Setting up your system
If you know what you are doing, install the necessary program (see yaml file below) via whatever method you like best. Otherwise, I suggest you install the programs and libraries we will need via the package manager conda. To install conda, follow the instructions relevant for your operating system. On linux, this could be achieved by these two commands:
wget https://repo.continuum.io/miniconda/Miniconda2-latest-Linux-x86_64.sh
bash Miniconda2-latest-Linux-x86_64.sh
To install the packages we need, create (or download) the following file that specifies the dependencies
name: xlab
channels:
- bioconda
- defaults
dependencies:
- python=2.7
- biopython>=1.66
- numpy>=1.10.4
- scipy>=0.16.1
- fasttree>=2.1.9
- iqtree>=1.5
- mafft>=7.305
Then install all these dependencies on a specific environment via
conda env create -f xlab.yml
source activate xlab
Influenza virus sequences
Download the file H3N2_Australia.fasta and open it in a text editor. This file contains influenza virus genomes (more precisely the segment HA of H3N2 viruses sampled in Australia). You should see something like this
>A/Brisbane/1/2017|01/02/2017|Australia|H3N2
GGATAATTCTATTAACCATGAAGACTATCATTGCTTTGAGCTGCATTCTATGTCTGGTTTTCGCTCAAAA
AATTCCTGGAAATGACAATAGCACGGCAACGCTGTGCCTTGGGCACCATGCAGTACCAAACGGAACGATA
...
This is the so-called fasta
file format. A line that starts with >
contains the name of the sequence (in this case a concatenation of name, data, country and subtype).
All other lines contain the actual sequence.
A more convenient way to explore such sequences is via a dedicated alignment viewer such as aliview.
If you want, download and install it.
The different nucleotides (A,C,G,T) in this sequence are colored differently. The isolated differences between the sequences correspond to mutations that happened somewhere in the history of the sample.

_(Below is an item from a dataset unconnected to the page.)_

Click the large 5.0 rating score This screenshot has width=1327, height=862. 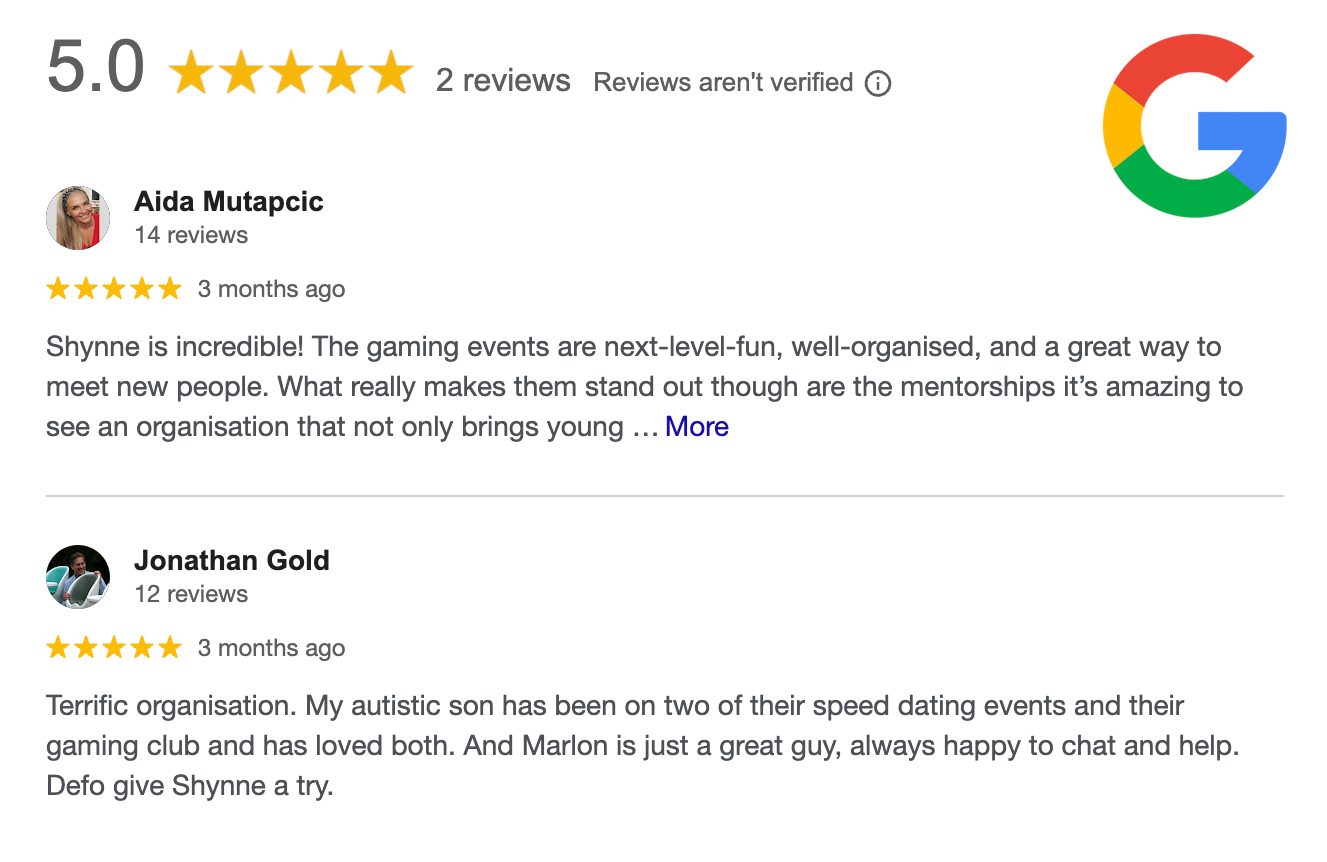pyautogui.click(x=96, y=69)
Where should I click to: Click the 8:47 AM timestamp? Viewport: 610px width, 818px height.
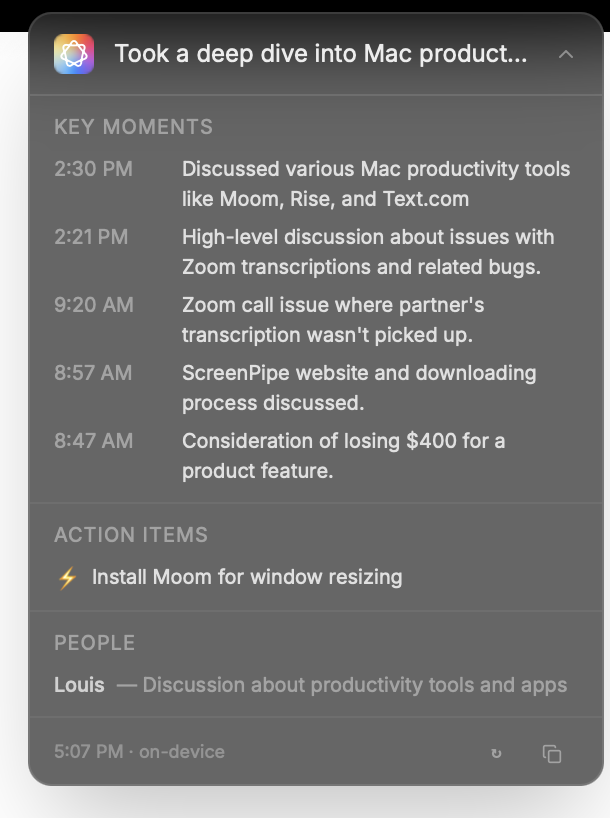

The sequences in this alignment code for a protein and the alignment viewer has the functionality to translate the nucleotide sequences into amino acid sequences.
The genetic code maps nucleotide triplets (so called codons) to amino acids. In this case, codons start at the 2nd positions, i.e., the reading frame is +2.
Sequence alignment
The sequences in the file above are already aligned, that is corresponding nucleotides are arranged in columns in the alignment.
This is not necessarily the case.
Sequences could simply have different length (parts at the beginning or end are missing in some sequences), or during evolution some parts of the sequences might have been deleted or other inserted.
In this case, we need to align the sequences (insert gaps -
at the appropriate places) to make sure corresponding nucleotides are in the same column.
In this context, corresponding positions are positions that share a common ancestor, and in general such positions are more likely to be in the same state.
ATCTCGTCG---ACTC
||...|X||...||X|
AT---GACGGCGACGC
To score and compare alignments, one typically assigns a positive score to a match |
, a negative score to a mismatch X
and gaps.
The optimal alignment of a pair of sequences can be computed in polynomial time (square of the length of the sequence) via a dynamic programming scheme (transfer matrix type for the physicists), but alignments of multiple sequences are in general a hard problem.
A fast but accurate mutliple alignment tool is mafft
.
Phylogenetic tree reconstruction
Sequences of the same influenza virus segment descent from a common ancestor without recombination.
Their history is hence described by a tree that links the common ancestor to all offspring.
Tree reconstruction is in general hard since there are super exponentially many trees.
In most cases, however, efficient heuristics give accurate results.
A reliable but fast tree reconstruction package is iqtree
.
To construct a tree from the sequences above, type the following on the command line
iqtree -s H3N2_Australia.fasta
This will generate a number of files and the one ending on treefile
will contain the tree.
This tree is written in the so-called newick format that groups sequences like so
((A:0.1, B:0.12):0.05,C:0.13);
To look at the tree you just constructed, do the following in ipython
:
from Bio import Phylo
T = Phylo.read('H3N2_Australia.fasta.treefile', 'newick')
T.ladderize()
Phylo.draw(T)
this should open a window with a graphical depiction of the tree.